▸ **Exercise requirements**
Retype all of the entries exactly as they appear.

Excerpts from a dataset
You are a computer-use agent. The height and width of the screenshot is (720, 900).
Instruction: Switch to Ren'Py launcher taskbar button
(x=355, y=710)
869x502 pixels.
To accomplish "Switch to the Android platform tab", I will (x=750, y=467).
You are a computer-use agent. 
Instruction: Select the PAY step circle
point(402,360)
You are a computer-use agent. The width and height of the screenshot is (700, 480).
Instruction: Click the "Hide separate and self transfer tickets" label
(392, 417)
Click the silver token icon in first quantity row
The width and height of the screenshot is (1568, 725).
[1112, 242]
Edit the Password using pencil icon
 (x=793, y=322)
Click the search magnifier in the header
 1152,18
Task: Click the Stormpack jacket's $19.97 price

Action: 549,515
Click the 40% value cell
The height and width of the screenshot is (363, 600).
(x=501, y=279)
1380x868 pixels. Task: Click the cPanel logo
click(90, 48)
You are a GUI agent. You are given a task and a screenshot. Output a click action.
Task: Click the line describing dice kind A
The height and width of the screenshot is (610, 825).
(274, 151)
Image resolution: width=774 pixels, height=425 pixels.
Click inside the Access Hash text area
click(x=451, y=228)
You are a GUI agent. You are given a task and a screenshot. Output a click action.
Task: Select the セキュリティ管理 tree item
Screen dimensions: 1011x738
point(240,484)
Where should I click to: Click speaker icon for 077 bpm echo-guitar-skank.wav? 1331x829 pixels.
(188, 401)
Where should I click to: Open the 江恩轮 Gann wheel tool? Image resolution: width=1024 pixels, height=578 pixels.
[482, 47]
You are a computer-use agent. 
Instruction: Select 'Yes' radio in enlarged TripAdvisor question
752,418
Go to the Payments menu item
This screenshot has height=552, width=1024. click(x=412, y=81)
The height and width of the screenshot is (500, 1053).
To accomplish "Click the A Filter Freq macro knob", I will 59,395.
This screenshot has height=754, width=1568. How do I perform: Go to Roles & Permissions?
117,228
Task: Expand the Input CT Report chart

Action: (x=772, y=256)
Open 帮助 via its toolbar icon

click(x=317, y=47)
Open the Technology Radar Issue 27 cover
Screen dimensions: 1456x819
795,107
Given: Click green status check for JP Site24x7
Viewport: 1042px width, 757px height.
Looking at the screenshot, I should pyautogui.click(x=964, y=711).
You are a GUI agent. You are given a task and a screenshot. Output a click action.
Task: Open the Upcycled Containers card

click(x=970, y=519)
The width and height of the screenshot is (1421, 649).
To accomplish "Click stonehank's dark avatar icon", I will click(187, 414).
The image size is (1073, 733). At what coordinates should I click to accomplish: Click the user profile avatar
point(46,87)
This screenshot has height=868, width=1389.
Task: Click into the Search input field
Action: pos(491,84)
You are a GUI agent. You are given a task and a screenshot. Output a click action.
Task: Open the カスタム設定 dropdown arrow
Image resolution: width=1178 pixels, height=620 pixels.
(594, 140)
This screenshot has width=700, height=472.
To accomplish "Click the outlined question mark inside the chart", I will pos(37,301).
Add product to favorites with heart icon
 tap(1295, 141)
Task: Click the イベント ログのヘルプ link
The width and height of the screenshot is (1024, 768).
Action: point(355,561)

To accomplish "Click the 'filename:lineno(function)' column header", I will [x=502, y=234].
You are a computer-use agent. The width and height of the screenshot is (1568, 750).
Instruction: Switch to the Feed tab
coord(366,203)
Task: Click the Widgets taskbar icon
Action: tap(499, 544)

▸ **Answer section**
You are a computer-use agent. The height and width of the screenshot is (720, 900).
Instruction: Switch to Ren'Py launcher taskbar button
(x=355, y=710)
869x502 pixels.
To accomplish "Switch to the Android platform tab", I will (x=750, y=467).
You are a computer-use agent. 
Instruction: Select the PAY step circle
point(402,360)
You are a computer-use agent. The width and height of the screenshot is (700, 480).
Instruction: Click the "Hide separate and self transfer tickets" label
(392, 417)
Click the silver token icon in first quantity row
The width and height of the screenshot is (1568, 725).
[1112, 242]
Edit the Password using pencil icon
 (x=793, y=322)
Click the search magnifier in the header
 1152,18
Task: Click the Stormpack jacket's $19.97 price

Action: 549,515
Click the 40% value cell
The height and width of the screenshot is (363, 600).
(x=501, y=279)
1380x868 pixels. Task: Click the cPanel logo
click(90, 48)
You are a GUI agent. You are given a task and a screenshot. Output a click action.
Task: Click the line describing dice kind A
The height and width of the screenshot is (610, 825).
(274, 151)
Image resolution: width=774 pixels, height=425 pixels.
Click inside the Access Hash text area
click(x=451, y=228)
You are a GUI agent. You are given a task and a screenshot. Output a click action.
Task: Select the セキュリティ管理 tree item
Screen dimensions: 1011x738
point(240,484)
Where should I click to: Click speaker icon for 077 bpm echo-guitar-skank.wav? 1331x829 pixels.
(188, 401)
Where should I click to: Open the 江恩轮 Gann wheel tool? Image resolution: width=1024 pixels, height=578 pixels.
[482, 47]
You are a computer-use agent. 
Instruction: Select 'Yes' radio in enlarged TripAdvisor question
752,418
Go to the Payments menu item
This screenshot has height=552, width=1024. click(x=412, y=81)
The height and width of the screenshot is (500, 1053).
To accomplish "Click the A Filter Freq macro knob", I will 59,395.
This screenshot has height=754, width=1568. How do I perform: Go to Roles & Permissions?
117,228
Task: Expand the Input CT Report chart

Action: (x=772, y=256)
Open 帮助 via its toolbar icon

click(x=317, y=47)
Open the Technology Radar Issue 27 cover
Screen dimensions: 1456x819
795,107
Given: Click green status check for JP Site24x7
Viewport: 1042px width, 757px height.
Looking at the screenshot, I should pyautogui.click(x=964, y=711).
You are a GUI agent. You are given a task and a screenshot. Output a click action.
Task: Open the Upcycled Containers card

click(x=970, y=519)
The width and height of the screenshot is (1421, 649).
To accomplish "Click stonehank's dark avatar icon", I will click(187, 414).
The image size is (1073, 733). At what coordinates should I click to accomplish: Click the user profile avatar
point(46,87)
This screenshot has height=868, width=1389.
Task: Click into the Search input field
Action: pos(491,84)
You are a GUI agent. You are given a task and a screenshot. Output a click action.
Task: Open the カスタム設定 dropdown arrow
Image resolution: width=1178 pixels, height=620 pixels.
(594, 140)
This screenshot has width=700, height=472.
To accomplish "Click the outlined question mark inside the chart", I will pos(37,301).
Add product to favorites with heart icon
 tap(1295, 141)
Task: Click the イベント ログのヘルプ link
The width and height of the screenshot is (1024, 768).
Action: point(355,561)

To accomplish "Click the 'filename:lineno(function)' column header", I will [x=502, y=234].
You are a computer-use agent. The width and height of the screenshot is (1568, 750).
Instruction: Switch to the Feed tab
coord(366,203)
Task: Click the Widgets taskbar icon
Action: tap(499, 544)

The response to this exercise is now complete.